April decides to call her friend Andy to see if he could take video of this statue, whom she has called Carl. The two record some video footage just to be sure there was some record it existed, and that it wasn't just some prank. They goof around a bit with the statue, post some footage to social media, and crash.

What awaits April and Andy the next morning is extraordinary. Not only has their video footage gone viral, but apparently, Carls have shown up in cities all across the world. No one understands what they want or where they came from, but one thing is clear: April and Andy have found themselves at the center of a media frenzy, and April is determined to get out in front of the story, even if it means becoming a more public person than she has ever wanted.

"Even Before Carl, I spent time thinking about what I'd say if I ever had a platform to say it. That's what art is about, right? I mean, not app interfaces, but art. Much of the best art is about balancing between reflecting culture while simultaneously being removed from it and commenting on it. In the best case, maybe an artist gets to say something about culture that hasn't been said and needs to be said."
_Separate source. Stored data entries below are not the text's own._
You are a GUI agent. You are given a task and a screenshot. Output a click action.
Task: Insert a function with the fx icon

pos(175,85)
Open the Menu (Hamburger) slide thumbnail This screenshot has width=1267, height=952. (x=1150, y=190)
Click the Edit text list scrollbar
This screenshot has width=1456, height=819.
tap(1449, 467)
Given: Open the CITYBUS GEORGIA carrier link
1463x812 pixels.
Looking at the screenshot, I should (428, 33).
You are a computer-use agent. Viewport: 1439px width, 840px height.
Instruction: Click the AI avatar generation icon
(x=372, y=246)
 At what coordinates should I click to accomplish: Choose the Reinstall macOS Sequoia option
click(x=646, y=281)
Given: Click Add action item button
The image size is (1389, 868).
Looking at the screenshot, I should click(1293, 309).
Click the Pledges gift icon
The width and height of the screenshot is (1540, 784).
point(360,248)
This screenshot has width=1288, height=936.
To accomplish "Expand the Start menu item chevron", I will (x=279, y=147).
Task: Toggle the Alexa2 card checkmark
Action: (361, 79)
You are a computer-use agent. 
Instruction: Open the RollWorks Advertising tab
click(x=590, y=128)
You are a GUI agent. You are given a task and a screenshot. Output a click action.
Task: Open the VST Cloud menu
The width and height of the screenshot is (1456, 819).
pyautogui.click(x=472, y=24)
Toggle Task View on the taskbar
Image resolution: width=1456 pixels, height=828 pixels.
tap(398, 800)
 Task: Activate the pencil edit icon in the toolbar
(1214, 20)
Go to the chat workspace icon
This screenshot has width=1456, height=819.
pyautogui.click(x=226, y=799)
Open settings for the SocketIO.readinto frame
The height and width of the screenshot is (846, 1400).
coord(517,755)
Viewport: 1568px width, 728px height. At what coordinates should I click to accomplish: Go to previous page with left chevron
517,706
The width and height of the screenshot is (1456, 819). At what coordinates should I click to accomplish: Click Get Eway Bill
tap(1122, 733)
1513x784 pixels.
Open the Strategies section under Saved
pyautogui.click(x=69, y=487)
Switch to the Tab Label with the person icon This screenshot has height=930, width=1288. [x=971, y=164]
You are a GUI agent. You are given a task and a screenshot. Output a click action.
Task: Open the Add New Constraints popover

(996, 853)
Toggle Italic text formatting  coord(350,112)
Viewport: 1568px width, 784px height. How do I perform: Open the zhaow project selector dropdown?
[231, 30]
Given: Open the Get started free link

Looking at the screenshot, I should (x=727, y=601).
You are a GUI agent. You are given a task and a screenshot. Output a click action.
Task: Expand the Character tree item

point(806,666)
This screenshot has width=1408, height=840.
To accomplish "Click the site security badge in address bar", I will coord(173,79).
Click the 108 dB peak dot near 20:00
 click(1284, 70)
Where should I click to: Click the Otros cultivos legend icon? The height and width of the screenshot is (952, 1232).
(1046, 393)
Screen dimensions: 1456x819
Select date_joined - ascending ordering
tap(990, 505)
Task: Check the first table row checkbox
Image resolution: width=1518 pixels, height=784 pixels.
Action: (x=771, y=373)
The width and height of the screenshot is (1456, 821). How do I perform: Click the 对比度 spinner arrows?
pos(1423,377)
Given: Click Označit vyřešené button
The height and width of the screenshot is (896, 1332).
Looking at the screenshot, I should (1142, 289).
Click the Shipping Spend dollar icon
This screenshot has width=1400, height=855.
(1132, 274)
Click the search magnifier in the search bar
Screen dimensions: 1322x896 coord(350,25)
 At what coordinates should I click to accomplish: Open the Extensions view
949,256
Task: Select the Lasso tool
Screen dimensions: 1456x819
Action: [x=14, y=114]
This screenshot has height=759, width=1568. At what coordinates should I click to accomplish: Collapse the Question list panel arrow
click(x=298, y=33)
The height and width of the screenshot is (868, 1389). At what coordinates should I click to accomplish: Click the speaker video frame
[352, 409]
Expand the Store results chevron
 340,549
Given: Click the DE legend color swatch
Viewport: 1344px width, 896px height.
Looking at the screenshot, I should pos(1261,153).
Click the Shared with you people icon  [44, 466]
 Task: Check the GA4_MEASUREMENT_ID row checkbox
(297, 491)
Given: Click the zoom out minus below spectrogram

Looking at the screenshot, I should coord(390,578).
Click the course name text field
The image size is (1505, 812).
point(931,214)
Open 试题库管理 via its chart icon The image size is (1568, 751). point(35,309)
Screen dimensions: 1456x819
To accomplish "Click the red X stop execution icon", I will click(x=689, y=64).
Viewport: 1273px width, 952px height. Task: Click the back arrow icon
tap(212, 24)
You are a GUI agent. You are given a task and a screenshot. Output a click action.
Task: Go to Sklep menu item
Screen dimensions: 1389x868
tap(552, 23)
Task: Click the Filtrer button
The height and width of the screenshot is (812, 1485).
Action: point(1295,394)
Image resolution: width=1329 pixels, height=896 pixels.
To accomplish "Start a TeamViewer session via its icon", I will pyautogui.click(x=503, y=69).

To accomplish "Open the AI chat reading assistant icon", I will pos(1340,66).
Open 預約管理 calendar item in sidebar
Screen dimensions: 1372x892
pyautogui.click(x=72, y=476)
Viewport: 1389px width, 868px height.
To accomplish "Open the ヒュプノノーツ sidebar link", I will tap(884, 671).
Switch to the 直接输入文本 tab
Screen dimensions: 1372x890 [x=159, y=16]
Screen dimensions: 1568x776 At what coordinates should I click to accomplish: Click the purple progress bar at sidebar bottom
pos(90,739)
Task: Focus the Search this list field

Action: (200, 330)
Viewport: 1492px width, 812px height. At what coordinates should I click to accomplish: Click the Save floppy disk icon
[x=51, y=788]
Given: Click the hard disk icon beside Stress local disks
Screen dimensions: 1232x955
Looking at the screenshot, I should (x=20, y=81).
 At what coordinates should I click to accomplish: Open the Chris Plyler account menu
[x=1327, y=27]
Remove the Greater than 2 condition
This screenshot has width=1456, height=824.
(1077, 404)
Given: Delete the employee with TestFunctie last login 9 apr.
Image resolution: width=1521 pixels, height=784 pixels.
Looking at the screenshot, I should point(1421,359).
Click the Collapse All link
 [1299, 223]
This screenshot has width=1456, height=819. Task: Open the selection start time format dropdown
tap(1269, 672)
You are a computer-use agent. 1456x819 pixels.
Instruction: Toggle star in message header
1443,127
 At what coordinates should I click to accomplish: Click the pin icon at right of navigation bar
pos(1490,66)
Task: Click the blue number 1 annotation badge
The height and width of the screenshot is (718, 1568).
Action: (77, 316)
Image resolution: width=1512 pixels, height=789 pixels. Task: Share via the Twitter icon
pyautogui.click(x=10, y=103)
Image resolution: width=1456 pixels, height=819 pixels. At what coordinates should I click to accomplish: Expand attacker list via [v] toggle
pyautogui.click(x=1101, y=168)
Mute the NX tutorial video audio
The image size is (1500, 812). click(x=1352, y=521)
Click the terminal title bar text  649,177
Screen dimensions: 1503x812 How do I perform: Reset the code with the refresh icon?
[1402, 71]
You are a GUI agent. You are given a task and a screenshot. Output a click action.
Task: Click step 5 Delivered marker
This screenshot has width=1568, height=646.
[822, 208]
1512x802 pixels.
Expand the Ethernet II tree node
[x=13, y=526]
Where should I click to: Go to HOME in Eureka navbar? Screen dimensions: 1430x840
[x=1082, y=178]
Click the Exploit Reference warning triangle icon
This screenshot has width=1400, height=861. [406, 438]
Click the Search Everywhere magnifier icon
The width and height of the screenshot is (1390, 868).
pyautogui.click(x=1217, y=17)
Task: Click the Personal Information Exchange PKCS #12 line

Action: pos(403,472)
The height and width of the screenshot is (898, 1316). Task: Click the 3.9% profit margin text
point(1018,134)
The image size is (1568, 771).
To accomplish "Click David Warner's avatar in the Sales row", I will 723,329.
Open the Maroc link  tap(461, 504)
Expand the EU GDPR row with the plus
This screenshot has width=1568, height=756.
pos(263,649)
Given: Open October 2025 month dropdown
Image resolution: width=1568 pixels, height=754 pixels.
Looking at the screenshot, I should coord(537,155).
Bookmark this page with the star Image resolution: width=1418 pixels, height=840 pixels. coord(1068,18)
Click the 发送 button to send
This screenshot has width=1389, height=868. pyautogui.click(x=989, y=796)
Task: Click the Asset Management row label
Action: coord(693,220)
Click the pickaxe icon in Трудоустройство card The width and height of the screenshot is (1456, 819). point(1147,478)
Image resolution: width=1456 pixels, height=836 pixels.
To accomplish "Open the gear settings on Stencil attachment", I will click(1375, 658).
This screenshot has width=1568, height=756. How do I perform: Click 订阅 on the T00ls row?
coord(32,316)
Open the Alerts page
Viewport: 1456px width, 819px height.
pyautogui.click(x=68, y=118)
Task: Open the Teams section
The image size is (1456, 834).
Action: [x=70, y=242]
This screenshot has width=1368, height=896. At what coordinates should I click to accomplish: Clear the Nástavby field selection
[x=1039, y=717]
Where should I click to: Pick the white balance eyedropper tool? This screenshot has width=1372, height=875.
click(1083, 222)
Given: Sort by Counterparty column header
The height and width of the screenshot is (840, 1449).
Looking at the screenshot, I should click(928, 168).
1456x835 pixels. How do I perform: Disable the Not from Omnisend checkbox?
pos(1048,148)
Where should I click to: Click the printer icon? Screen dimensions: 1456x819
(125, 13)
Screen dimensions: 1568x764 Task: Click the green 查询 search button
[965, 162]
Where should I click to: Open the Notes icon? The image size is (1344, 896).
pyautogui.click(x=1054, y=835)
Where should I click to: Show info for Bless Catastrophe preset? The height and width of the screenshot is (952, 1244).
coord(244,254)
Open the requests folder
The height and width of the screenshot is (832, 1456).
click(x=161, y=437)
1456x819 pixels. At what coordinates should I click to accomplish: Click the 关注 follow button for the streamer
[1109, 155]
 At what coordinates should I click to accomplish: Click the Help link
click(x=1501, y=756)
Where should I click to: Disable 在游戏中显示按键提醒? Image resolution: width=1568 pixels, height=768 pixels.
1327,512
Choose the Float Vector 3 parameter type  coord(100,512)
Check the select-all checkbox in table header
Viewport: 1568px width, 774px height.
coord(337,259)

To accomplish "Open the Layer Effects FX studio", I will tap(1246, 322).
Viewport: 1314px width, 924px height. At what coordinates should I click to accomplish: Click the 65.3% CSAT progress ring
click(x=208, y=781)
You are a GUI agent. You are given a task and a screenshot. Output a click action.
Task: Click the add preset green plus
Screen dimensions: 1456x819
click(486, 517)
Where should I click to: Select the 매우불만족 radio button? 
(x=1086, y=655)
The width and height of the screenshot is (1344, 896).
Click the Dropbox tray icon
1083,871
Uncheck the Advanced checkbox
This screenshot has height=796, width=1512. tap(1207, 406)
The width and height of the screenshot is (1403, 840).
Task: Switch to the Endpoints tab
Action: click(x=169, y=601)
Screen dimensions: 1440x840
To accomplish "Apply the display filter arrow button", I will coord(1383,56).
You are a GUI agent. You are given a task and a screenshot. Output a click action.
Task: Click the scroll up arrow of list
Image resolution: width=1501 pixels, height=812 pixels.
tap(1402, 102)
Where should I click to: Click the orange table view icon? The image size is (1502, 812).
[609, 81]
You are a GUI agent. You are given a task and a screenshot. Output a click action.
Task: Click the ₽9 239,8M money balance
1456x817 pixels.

The pair connects with Miranda, a scientist, who believes that the Carls are asking for materials—iodine, americium, and uranium. When a small experiment with Carl leads to chaos across the world, people, including the U.S. government, start to worry if the Carls' intentions are positive and/or peaceful, which forces April to realize that there are individuals out there who want to advance their own causes, and will use Carl—and her—as pawns.

An Absolutely Remarkable Thing is as much a story about the origins and intentions of the Carls as it is a commentary on our fame-obsessed culture. April discovers, slower than she might have hoped, that while it may be exciting to get everything you've always wanted, to appear on every conceivable television program and talk show, and even have the president's private phone number, there are consequences, which can put your own safety at risk, as well as your relationships, your health, even your future.

This book was a little zany for my tastes. I felt like it didn't really know whether it wanted to be more of a sci-fi mystery about the Carls or more of a lampoon of the culture of celebrity, and meshing the two didn't quite work. While there are parts of this book which feel very current, after a while I thought things were getting repetitive and a little bit overly complicated.

I'm a big fan of John Green, and his brother Hank definitely shares some storytelling characteristics, as well as a penchant for characters whose primary language is sarcasm. I thought Hank Green had a really interesting idea, but he didn't quite execute it as well as he could have. There are definitely interesting, humorous, and insightful moments here, but overall, the story seemed a little too wacky.